Thursday, January 23, 2014

"cheffing around" after Cart Wars

We currently still have 2 (out of 3) boys living with us at home, and while our youngest is hardly a baby at 19, the wife and I find it hard to find anything on TV that is not absolute trash. We've never watched a Kardashian show and have no idea what a Honey Boo Boo is. Instead, in the evenings we take turns at operating the remote to navigate to various On Demand (or sometimes Netflix) shows. You can never go wrong with Bear Grylls or Survivor Man - or other nature/survivor shows on NatGeo, Discover and Animal Planet channels. We "discovered" Hotel Impossible on the Travel Channel during a round of TV remote roulette. This show is awesome, and Anthony M kicks but! Or just about any reality show on the DIY network. Check out Rescue My Reno!

The latest of our discoveries is Cart Wars: Guy's Grocery Games on the Food Network

There is something very addictictive to this show.

Guy Fieri sends four talented chefs running through the aisles in a high-stakes, high-skills, grocery store cooking competition.
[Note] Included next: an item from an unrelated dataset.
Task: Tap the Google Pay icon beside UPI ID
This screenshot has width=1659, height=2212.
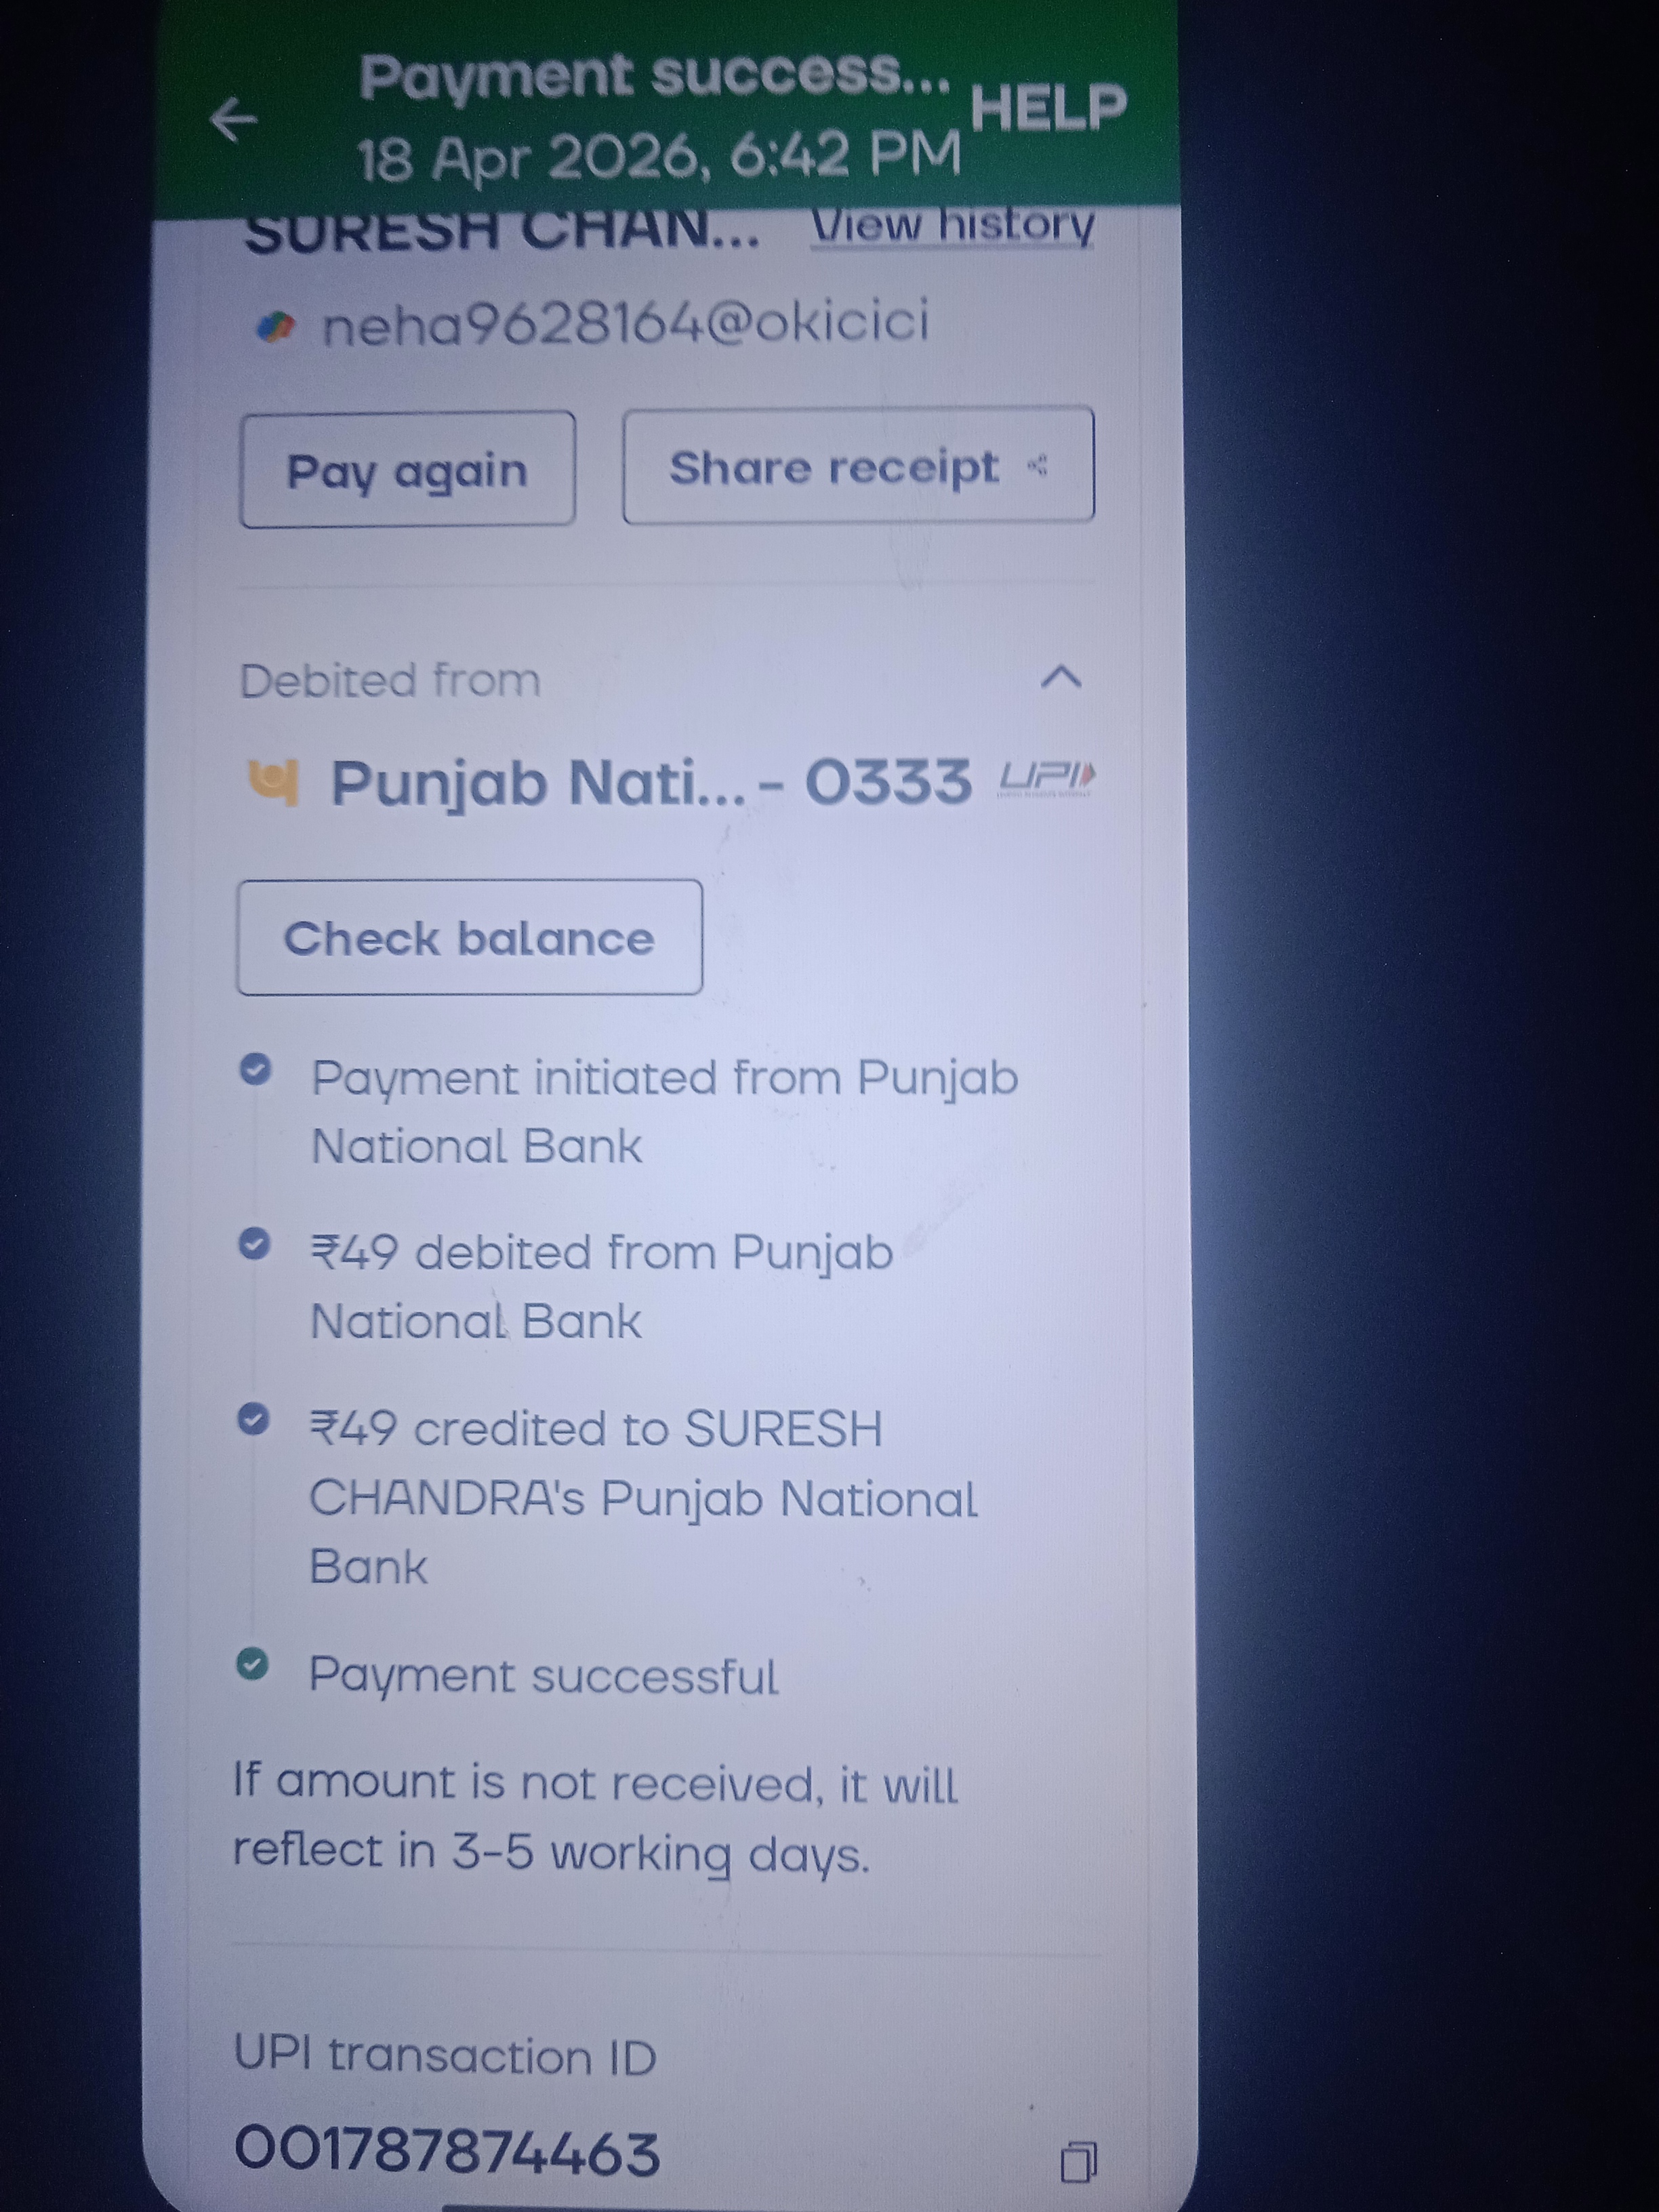Action: pos(275,327)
The chefs are hit by real-world challenges like finding workarounds when all the essential ingredients are suddenly "out-of-stock" or having to create a masterpiece when you can only cook with "5 items or less" or on a $10 budget. In the end, the food does the talking, as the last chef standing has the chance to make some serious dough!


What the wife and I enjoy the most occurs immediately following the show. Apparently inspired by the show (and perpetually starving, though dinner only ended just prior to the start of the show) Joe and Josh race to the kitchen to test their culinary skills. Last night they got dangerous with a toasted bagel (pronounced 'bah-gell' by Josh when he is just "cheffing around")... topped with cheese, ham chunks, onion, mushrooms, and really I am not sure what else they found in the 'fridge, but we were cracking up! Love these boys!

2 comments:

  1. Absolutely cabin fever, but with the modern conveniences! Though I believe I could stare at a wall mounted moose head in a snow buried cabin for a month or month and a half. As long as I had my Kindle Paperwhite.